A former police profiler, who specialises in serial killers, believes the so-called Nocturnal Prowler will strike again and the murders of homeless people in Tshwane should be treated as the crimes of a serial killer.
Since the start of June, five bodies have been discovered in different parts of Muckleneuk, a suburb in Tshwane.
The first body was found almost three weeks ago in a veld near the Mears Park train station. Two more were found in Magnolia Park on June 8 and 9 and a fourth was found on the corner of Justice Mohammed and Troye streets on Tuesday.
On Wednesday, the police confirmed a fifth body had been discovered at a bus stop near Unisa’s main campus in Muckleneuk.
Gauteng police spokesperson Brigadier Mathapelo Peters said all the victims were middle-aged homeless men who were killed at night.
News24 also understands the victims were either stabbed, suffered blunt force trauma from a heavy object or injuries inflicted in both manners. However, post-mortems conducted by the task team will conclusively identify the cause of death in each case.
Dr Gérard Labuschagne, who used to work for the police profiling serial killers, believes these similarities alone were enough to link these murders and treat it as the work of a serial killer.
Treat it as a serial killer
Speaking to News24, Labuschagne said that while he was not involved in the case, having left the police for the private sector, from reading media reports, there was enough information for investigators to treat the murders as being the work of a serial killer.
“Treat it as a serial killer until it isn’t.”
He added that while some serial killers have a specific methodology, a lot could happen during an attack that could change the dynamics of the murder.
Labuschagne explained that a serial killer was defined as someone who had committed more than two murders.
While the profiler would not be drawn into what the motive for the killings was, he said homeless people as preferred victim for a serial killer was uncommon in South Africa.
“Figure out the motive when we get him.”
He added that he believed there was only one suspect, as serial killers rarely work in groups, but if there was more than one, they were committing the murders together.
Labuschagne said the Nocturnal Prowler “will definitely strike again”, although it might not be in the same area because of the police attention that the case was receiving.
The former profiler said because the body count was high, considering that they all happened in the past three weeks, which made it a sure thing that the suspect would strike again.
Labuschagne added that because the suspect was targeting homeless people, it would not be difficult for him to find another victim.
“So when he feels like it, he will go out and do it again.”
High-level task team
Labuschagne said the task team should first try to identify the victims and find old cases of assault, in the hope that there might be people who survived the attack and give information about the attacker.
He added that investigators would cast a wide net, looking at whether old cases could be linked to any DNA found at the crime scenes of the five men murdered in Muckleneuk.
Labuschagne said he had full confidence in his old unit and believed that if it was left alone to hunt for the killer, it would be successful.
He added that his former colleagues should not be interfered with by any high-ranking police officials looking to try and control the case.

Collected data:

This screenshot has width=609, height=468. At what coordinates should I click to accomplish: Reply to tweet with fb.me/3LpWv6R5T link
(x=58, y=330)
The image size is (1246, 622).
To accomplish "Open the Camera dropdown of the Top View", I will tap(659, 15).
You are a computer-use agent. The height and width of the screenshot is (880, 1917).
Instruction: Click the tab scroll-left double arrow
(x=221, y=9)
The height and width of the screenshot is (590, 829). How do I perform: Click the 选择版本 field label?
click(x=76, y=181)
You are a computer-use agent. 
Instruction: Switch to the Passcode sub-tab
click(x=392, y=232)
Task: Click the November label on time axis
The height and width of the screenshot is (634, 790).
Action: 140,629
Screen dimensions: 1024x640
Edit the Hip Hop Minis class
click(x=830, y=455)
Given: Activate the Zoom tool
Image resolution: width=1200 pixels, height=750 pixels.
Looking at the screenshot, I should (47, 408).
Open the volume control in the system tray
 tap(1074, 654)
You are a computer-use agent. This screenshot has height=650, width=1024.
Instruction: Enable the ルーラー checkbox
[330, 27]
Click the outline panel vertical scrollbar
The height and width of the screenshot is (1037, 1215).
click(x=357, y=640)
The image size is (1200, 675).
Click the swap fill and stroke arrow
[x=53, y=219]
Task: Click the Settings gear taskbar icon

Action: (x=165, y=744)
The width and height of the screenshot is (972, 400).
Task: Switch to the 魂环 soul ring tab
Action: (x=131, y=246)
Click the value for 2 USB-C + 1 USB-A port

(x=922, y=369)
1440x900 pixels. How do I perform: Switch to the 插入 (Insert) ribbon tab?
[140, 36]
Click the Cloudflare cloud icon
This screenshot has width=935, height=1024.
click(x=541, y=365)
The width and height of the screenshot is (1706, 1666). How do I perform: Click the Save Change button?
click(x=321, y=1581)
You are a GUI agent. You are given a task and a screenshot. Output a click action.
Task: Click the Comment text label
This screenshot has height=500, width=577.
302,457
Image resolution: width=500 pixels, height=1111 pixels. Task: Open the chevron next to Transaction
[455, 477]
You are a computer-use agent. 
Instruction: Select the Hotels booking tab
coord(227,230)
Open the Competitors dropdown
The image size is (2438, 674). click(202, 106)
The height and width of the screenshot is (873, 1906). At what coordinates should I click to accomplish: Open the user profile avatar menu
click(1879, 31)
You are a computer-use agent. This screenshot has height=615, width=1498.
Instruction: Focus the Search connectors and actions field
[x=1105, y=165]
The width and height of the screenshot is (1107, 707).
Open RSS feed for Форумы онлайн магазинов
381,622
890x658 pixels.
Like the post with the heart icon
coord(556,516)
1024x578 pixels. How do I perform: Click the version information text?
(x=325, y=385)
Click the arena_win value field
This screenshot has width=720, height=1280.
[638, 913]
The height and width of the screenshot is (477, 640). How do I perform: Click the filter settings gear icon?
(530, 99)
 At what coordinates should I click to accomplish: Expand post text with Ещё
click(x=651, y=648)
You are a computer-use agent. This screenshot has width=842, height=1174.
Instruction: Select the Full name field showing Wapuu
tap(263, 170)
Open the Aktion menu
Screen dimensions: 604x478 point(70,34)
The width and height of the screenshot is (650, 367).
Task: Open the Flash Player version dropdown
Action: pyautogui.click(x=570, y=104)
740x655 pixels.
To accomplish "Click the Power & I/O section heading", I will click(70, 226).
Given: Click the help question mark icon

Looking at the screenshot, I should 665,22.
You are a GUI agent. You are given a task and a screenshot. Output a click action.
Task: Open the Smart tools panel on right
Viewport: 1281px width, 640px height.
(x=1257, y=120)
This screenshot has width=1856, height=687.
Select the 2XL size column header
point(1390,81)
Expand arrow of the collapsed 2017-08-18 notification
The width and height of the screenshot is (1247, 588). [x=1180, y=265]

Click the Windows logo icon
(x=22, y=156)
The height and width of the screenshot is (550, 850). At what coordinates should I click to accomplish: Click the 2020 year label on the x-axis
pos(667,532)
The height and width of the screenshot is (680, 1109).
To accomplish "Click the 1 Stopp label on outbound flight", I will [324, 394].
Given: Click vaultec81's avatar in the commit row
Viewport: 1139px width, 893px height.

Exercise requirements: Can you rewrite the article on the Muckleneuk murders above from "High-level task team" up to and including "about the attacker.", putting "violence" in place of "assault"?

Solved problem:
High-level task team
Labuschagne said the task team should first try to identify the victims and find old cases of violence, in the hope that there might be people who survived the attack and give information about the attacker.